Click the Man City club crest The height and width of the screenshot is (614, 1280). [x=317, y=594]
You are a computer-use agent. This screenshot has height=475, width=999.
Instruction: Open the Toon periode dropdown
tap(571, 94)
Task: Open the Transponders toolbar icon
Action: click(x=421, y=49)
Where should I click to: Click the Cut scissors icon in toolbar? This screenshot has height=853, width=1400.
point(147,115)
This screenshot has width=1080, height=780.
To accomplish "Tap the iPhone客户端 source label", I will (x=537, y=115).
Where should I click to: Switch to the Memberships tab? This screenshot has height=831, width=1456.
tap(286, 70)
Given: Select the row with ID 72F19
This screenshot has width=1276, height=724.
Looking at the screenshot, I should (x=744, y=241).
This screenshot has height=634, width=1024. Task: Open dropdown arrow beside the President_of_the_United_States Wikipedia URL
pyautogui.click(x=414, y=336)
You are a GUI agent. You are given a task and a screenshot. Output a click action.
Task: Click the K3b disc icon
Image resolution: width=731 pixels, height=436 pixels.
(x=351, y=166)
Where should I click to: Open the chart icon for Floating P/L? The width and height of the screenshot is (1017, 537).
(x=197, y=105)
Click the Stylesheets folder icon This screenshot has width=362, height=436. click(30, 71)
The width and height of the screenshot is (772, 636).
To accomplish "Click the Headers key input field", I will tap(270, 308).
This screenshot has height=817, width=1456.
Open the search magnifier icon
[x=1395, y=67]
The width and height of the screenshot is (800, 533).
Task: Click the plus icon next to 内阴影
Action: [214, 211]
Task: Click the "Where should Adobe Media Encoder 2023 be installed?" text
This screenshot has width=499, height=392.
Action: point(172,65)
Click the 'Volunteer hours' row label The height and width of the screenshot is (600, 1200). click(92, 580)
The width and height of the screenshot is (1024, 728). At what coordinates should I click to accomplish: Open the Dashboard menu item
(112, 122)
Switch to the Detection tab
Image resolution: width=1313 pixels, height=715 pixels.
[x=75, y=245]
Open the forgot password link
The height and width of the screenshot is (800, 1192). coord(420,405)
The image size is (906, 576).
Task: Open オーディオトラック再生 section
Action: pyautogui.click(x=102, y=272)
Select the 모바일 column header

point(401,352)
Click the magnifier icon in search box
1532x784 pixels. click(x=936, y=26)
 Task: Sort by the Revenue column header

### GOAL OF THE EXERCISE
Copy each line of the listing that contains "label".

### RESULT
To accomplish "Tap the iPhone客户端 source label", I will (x=537, y=115).
Click the 'Volunteer hours' row label The height and width of the screenshot is (600, 1200). click(92, 580)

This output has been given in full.